• _Input_:

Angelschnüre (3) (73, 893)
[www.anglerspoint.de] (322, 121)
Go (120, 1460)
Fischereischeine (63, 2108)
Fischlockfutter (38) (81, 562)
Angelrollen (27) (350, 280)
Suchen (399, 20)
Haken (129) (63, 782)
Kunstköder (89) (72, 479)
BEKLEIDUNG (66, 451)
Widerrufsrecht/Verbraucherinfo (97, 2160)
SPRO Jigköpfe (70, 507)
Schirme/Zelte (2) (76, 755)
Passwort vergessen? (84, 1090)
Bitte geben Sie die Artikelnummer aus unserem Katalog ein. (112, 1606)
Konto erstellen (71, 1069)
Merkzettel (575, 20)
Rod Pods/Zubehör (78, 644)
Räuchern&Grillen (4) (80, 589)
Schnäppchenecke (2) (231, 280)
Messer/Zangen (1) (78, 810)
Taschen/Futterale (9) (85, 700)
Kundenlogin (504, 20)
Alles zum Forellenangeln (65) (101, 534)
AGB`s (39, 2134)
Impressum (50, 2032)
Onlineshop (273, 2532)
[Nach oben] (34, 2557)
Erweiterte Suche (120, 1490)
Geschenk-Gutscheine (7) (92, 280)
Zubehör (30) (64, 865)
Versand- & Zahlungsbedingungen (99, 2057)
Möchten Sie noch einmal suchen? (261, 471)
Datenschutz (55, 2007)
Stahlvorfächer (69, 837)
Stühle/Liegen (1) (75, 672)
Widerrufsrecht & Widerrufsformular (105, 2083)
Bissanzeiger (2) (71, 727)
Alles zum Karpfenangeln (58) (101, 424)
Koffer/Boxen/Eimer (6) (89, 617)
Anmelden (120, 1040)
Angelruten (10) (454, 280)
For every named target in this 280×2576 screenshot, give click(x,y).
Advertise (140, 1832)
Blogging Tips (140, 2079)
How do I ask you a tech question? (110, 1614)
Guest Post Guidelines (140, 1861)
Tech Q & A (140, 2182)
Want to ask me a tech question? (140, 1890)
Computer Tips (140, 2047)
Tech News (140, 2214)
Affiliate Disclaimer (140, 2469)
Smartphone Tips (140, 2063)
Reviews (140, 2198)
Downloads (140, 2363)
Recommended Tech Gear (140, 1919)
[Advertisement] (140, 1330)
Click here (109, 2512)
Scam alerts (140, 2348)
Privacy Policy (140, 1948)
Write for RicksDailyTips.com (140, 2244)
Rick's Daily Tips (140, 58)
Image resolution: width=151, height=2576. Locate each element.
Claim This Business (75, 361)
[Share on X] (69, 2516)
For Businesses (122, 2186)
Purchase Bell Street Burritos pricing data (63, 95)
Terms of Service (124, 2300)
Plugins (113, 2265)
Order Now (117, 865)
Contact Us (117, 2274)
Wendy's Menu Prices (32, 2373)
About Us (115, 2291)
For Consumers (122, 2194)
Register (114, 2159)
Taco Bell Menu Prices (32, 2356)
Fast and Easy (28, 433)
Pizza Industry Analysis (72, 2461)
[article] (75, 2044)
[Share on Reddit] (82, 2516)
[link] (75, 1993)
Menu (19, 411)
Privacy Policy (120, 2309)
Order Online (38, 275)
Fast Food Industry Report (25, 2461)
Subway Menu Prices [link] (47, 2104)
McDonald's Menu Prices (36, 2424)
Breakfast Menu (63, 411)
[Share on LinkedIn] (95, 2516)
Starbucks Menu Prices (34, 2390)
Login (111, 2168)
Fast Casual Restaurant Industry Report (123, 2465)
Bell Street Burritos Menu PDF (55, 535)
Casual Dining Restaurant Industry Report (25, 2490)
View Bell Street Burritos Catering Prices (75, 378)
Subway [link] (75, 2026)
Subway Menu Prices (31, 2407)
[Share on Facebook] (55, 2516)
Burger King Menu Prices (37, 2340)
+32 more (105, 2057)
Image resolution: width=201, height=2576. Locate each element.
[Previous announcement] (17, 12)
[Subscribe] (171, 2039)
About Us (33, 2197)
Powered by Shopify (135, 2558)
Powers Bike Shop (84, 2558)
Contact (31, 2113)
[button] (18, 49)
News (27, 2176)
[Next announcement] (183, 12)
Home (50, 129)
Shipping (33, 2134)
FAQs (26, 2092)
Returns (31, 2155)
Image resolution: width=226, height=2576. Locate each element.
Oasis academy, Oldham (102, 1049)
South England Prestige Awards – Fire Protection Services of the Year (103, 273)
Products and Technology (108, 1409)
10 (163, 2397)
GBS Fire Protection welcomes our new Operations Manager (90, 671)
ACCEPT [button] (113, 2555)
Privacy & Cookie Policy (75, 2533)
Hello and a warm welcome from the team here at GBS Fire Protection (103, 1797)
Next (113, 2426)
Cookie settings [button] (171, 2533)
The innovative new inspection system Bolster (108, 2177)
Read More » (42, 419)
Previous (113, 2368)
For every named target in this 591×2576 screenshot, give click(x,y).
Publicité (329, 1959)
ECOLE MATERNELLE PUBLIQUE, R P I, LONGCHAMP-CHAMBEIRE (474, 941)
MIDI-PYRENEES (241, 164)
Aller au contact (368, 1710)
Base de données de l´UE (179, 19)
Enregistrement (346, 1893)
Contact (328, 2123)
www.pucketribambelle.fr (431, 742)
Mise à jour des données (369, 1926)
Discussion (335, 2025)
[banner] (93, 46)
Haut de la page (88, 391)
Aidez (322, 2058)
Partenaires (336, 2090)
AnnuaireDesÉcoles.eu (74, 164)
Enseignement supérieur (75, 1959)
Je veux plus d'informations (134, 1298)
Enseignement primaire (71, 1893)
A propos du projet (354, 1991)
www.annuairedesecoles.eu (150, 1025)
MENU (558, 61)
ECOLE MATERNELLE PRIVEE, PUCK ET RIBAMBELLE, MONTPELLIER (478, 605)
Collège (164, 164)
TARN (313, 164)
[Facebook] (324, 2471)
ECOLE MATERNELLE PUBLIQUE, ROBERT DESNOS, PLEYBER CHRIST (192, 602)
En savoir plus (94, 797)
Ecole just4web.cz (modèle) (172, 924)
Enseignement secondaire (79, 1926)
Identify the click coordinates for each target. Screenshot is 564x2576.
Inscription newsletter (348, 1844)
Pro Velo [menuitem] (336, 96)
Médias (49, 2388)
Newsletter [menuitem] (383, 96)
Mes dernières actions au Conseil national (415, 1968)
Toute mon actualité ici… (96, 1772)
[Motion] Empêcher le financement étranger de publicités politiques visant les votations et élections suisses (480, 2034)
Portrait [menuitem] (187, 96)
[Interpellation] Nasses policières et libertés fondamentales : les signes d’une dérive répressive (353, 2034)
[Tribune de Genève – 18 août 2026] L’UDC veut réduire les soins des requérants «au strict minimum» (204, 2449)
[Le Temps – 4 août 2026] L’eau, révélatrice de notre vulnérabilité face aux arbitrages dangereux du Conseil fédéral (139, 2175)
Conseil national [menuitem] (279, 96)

• _Required action_: The lines needed are the ones from the first line of the entries through the line that contains "Stühle/Liegen (1) (75, 672)", given again without any change.

• _Reply to the exercise_:
Angelschnüre (3) (73, 893)
[www.anglerspoint.de] (322, 121)
Go (120, 1460)
Fischereischeine (63, 2108)
Fischlockfutter (38) (81, 562)
Angelrollen (27) (350, 280)
Suchen (399, 20)
Haken (129) (63, 782)
Kunstköder (89) (72, 479)
BEKLEIDUNG (66, 451)
Widerrufsrecht/Verbraucherinfo (97, 2160)
SPRO Jigköpfe (70, 507)
Schirme/Zelte (2) (76, 755)
Passwort vergessen? (84, 1090)
Bitte geben Sie die Artikelnummer aus unserem Katalog ein. (112, 1606)
Konto erstellen (71, 1069)
Merkzettel (575, 20)
Rod Pods/Zubehör (78, 644)
Räuchern&Grillen (4) (80, 589)
Schnäppchenecke (2) (231, 280)
Messer/Zangen (1) (78, 810)
Taschen/Futterale (9) (85, 700)
Kundenlogin (504, 20)
Alles zum Forellenangeln (65) (101, 534)
AGB`s (39, 2134)
Impressum (50, 2032)
Onlineshop (273, 2532)
[Nach oben] (34, 2557)
Erweiterte Suche (120, 1490)
Geschenk-Gutscheine (7) (92, 280)
Zubehör (30) (64, 865)
Versand- & Zahlungsbedingungen (99, 2057)
Möchten Sie noch einmal suchen? (261, 471)
Datenschutz (55, 2007)
Stahlvorfächer (69, 837)
Stühle/Liegen (1) (75, 672)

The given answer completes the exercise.